Of course such folk don't obsess about reliability and security in quite the same was as telcos, so VMware is building that, too. And those efforts are going to become important to mainstream VMware users.
As explained to El Reg by Gabriele Di Piazza, VMware's veep for telco NFV products and solutions, VMware has a telco-centric development team doing things like strengthening multi-tenancy because isolation is the kind of things telcos get very antsy about.
But those efforts are not being done by a discrete team inside of VMware cooking telco-specific cuts of VMware products. Instead, Di Piazza says “my team operates as an overlay team across multiple business units at VMware. We have an equivalent number of engineering resources building telco NFV extensions in our core products.”
“We are doing this because our CEO and CTO customers believe that many of the telco features we are experiencing right now for carrier deployment become relevant in very large IT environments.”

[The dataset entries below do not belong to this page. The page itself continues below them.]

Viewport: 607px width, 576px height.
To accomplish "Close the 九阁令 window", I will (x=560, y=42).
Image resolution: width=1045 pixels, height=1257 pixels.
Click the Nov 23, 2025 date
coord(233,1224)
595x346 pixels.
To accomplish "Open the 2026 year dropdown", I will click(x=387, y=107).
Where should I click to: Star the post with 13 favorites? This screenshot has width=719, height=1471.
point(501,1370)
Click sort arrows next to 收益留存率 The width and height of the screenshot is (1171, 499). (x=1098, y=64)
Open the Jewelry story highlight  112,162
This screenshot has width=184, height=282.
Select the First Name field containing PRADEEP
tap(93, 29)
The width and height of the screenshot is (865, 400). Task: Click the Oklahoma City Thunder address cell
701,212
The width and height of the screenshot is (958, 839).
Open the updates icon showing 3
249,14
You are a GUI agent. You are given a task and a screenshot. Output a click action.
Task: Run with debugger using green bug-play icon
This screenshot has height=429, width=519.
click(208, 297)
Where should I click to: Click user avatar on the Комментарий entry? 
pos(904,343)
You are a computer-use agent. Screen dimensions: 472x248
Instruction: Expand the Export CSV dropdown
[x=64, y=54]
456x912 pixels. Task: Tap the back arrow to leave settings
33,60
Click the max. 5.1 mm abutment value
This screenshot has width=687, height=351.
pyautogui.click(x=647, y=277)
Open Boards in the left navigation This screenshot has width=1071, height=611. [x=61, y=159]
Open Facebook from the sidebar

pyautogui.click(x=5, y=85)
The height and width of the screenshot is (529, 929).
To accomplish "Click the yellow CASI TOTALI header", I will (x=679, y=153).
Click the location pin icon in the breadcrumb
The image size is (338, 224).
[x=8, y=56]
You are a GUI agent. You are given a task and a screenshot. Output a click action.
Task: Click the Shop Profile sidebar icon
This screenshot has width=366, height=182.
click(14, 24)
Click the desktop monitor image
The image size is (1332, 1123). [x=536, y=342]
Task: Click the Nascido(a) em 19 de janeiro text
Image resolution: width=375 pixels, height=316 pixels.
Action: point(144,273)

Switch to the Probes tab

And perhaps in smaller ones, too, as the mass of VMware users with a virtualised server fleet start to use more public cloud.
VMware's second MWC effort is AirWatch-as-a-service for carriers. Virtzilla believes carriers like the idea of offering mobile-device-management-as-a-service. A new cut
The third is a tie-up with an outfit called HARMAN that has expertise in over-the-air software updates. VMware hopes that new relationship translates into an internet of things play, with HARMAN's stuff running inside VMware's NFV suite and giving telcos the ability to manage burgeoning fleets of things.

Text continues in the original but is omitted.